Savard a eu le dernier mot et Lemaire a mené le Canadien jusqu'en finale d'association dans les séries. Puis, à une fiche de 41-27-12 la saison suivante.

Lemaire ne faisait que commencer à s'installer, semble-t-il, quand il a décidé qu'il en avait assez de diriger une équipe à Montréal.

"Serge a essayé de me convaincre de rester. Il m'a dit, 'reste, on a de bonnes chances de gagner la coupe l'an prochain'. Il avait raison, l'équipe a gagné la coupe (en 1986)."

Mais Lemaire est quand même parti. Ce qui lui a valu de meilleurs moments encore avec les Devils. Puis un long et stable séjour chez le Wild... qui a mené à un retour au New Jersey cet automne.

Les JO, un nouveau monde

Alors que bien des entraîneurs perdent de la valeur aux yeux de la communauté du hockey quand ils se promènent trop, Lemaire a semblé gagner l'estime de ses confrères au fil des ans. L'homme né à LaSalle il y a 64 ans est le premier à s'en étonner.

"Après avoir décidé de quitter (le Wild), je me disais que j'allais peut-être prendre un petit emploi de conseiller quand Equipe Canada a appelé", raconte-t-il.

Même s'il a eu une carrière fort bien remplie, Lemaire dit vivre une expérience exceptionnelle au sein de l'équipe olympique.

"On a tellement eu de discussions enrichissantes avec les autres entraîneurs qui sont là, souligne-t-il. C'est la première fois en 15 ans de coaching que je partage mes idées avec d'autres entraîneurs, que je passe autant de temps à parler de hockey.

"Je n'ai jamais été du genre à fréquenter les colloques d'entraîneurs.

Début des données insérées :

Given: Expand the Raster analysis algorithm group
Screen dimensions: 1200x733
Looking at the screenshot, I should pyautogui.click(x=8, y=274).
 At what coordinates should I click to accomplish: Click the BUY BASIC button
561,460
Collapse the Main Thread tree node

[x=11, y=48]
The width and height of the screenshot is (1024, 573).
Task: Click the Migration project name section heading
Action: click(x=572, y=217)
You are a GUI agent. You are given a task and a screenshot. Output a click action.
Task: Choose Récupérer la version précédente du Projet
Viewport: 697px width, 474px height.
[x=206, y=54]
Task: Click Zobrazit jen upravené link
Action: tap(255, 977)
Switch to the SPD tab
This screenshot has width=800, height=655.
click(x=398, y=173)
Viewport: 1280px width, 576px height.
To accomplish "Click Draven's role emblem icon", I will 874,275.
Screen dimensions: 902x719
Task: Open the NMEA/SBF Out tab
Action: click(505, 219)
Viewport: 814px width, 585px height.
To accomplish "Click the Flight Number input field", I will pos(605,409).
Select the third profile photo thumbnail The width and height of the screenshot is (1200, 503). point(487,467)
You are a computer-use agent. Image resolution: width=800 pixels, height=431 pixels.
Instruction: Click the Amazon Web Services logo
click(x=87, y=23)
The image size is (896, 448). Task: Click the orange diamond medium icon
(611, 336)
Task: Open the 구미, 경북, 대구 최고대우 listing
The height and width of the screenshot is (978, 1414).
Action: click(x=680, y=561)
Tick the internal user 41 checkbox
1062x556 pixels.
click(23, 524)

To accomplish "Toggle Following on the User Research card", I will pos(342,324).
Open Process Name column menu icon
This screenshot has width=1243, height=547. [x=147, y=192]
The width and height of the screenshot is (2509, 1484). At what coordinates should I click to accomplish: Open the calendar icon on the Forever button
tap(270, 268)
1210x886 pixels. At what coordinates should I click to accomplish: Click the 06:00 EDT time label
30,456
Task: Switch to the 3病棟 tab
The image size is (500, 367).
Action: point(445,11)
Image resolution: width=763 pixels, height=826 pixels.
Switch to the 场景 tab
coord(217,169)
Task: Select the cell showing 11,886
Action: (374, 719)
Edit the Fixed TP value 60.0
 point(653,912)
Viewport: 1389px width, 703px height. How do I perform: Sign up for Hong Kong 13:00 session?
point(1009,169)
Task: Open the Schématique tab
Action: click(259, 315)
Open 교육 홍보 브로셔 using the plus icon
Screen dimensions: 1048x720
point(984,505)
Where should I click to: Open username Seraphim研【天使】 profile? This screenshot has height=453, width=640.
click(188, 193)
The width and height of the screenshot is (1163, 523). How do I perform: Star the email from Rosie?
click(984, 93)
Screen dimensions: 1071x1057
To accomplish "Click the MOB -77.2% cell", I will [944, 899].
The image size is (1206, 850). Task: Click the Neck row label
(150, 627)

Je n'ai jamais eu besoin de le faire. J'ai appris sur la patinoire, en étant attentif à ce qui se passait autour de moi. C'est pour ça que ma façon de faire est différente des autres entraîneurs."

Le père de la trappe

On le sait, Lemaire est reconnu comme l'inventeur de la trappe. S'il n'aime pas qu'on le décrive comme un entraîneur strictement défensif, il retire une certaine fierté d'avoir conçu une façon de jouer qui a fait école.

"Je n'ai pas de problème avec ça. Lorsque j'ai commencé à les faire jouer comme ça, on a eu du succès. Beaucoup d'entraîneurs et de joueurs étaient frustrés, rappelle-t-il. Il y a 30 équipes qui jouent maintenant comme ça, c'est sûr que ça fait plaisir. La seule chose qui fait moins plaisir, c'est que maintenant tout le monde joue pareil et c'est devenu plus dur de les battre."

Lemaire ajoute qu'il serait difficile d'innover de cette façon dans le hockey d'aujourd'hui.

"Aujourd'hui, tout est sur vidéo. Tu peux innover, mais tu vas innover pour deux semaines et après tout le monde te rattrape", souligne-t-il.